* [TASK BRIEF]: Having located the line with "You are a GUI", print it and each remaining line exactly, stopping at the end of the material and omitting pictures.

*** Opening of EXCERPTED RECORDS ***

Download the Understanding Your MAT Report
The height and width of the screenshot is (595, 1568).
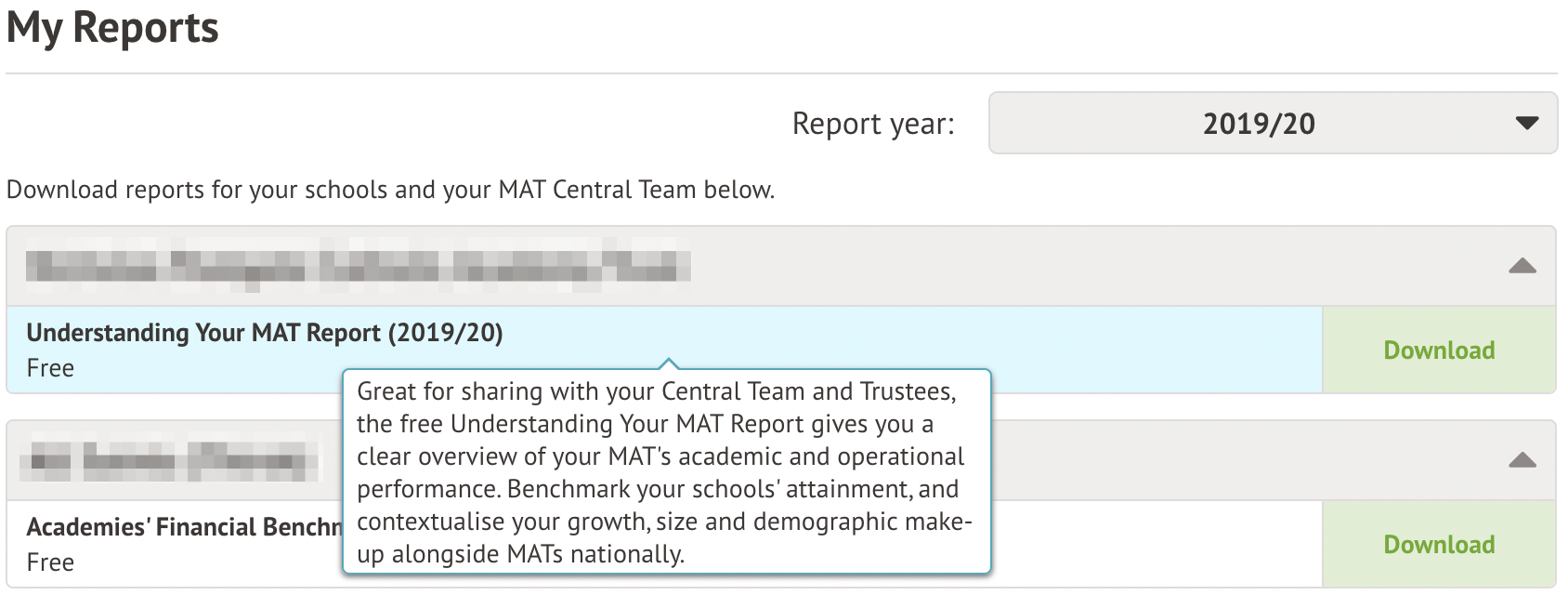click(1439, 350)
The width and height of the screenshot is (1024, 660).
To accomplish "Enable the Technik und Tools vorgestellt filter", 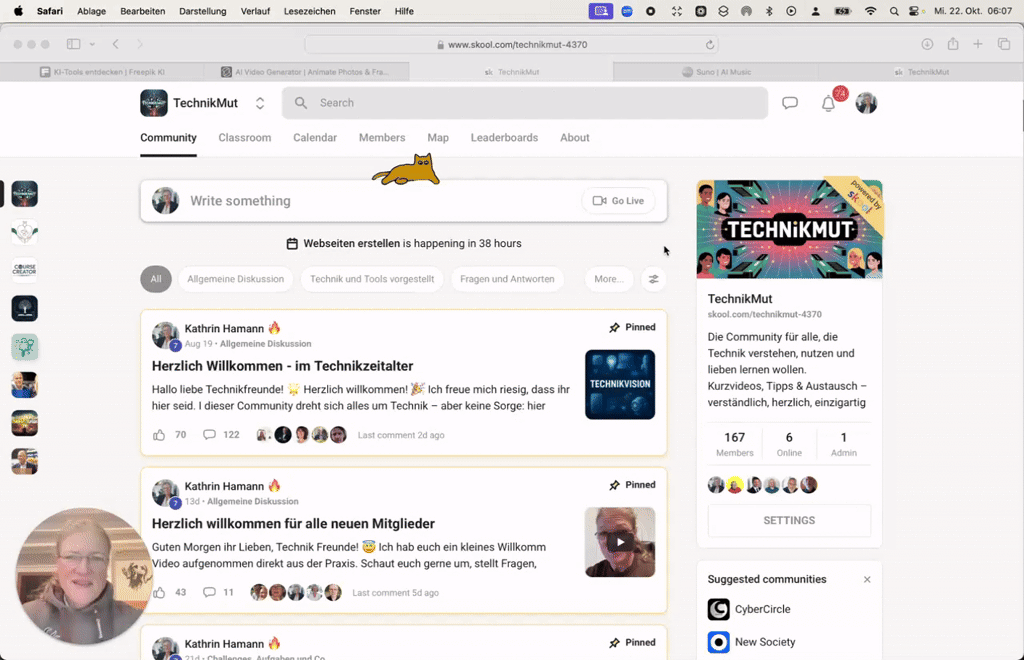I will [x=371, y=279].
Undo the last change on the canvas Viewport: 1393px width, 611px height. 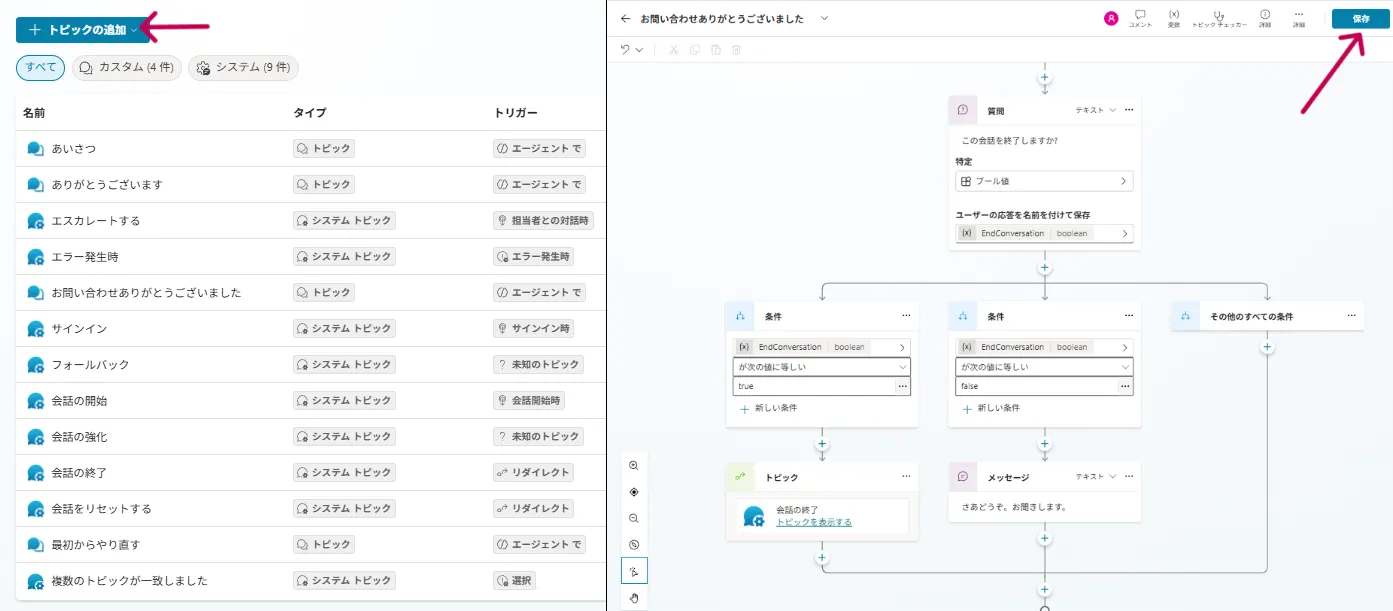click(625, 49)
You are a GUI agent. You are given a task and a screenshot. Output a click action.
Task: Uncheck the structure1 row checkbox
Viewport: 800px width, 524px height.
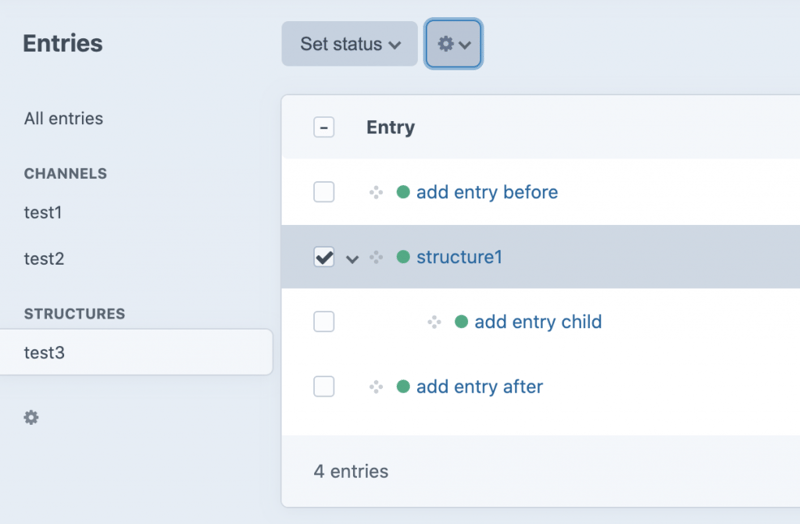tap(324, 257)
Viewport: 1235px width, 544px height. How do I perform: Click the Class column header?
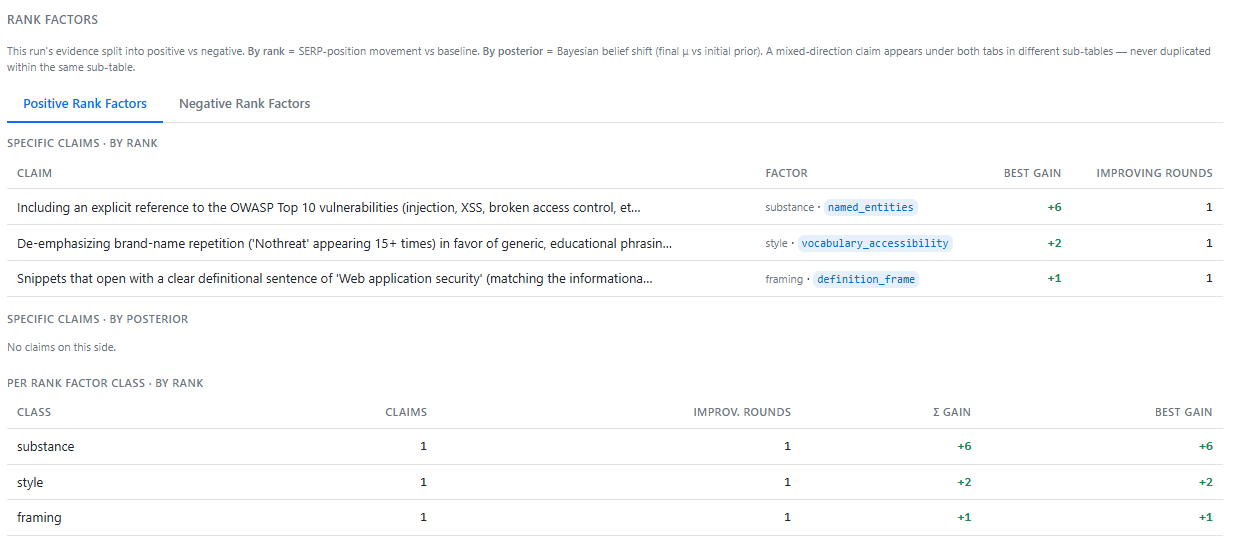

*** Close of EXCERPTED RECORDS ***

* [THE ANSWER]:
You are a GUI agent. You are given a task and a screenshot. Output a click action.
Task: Uncheck the structure1 row checkbox
Viewport: 800px width, 524px height.
tap(324, 257)
Viewport: 1235px width, 544px height. How do I perform: Click the Class column header?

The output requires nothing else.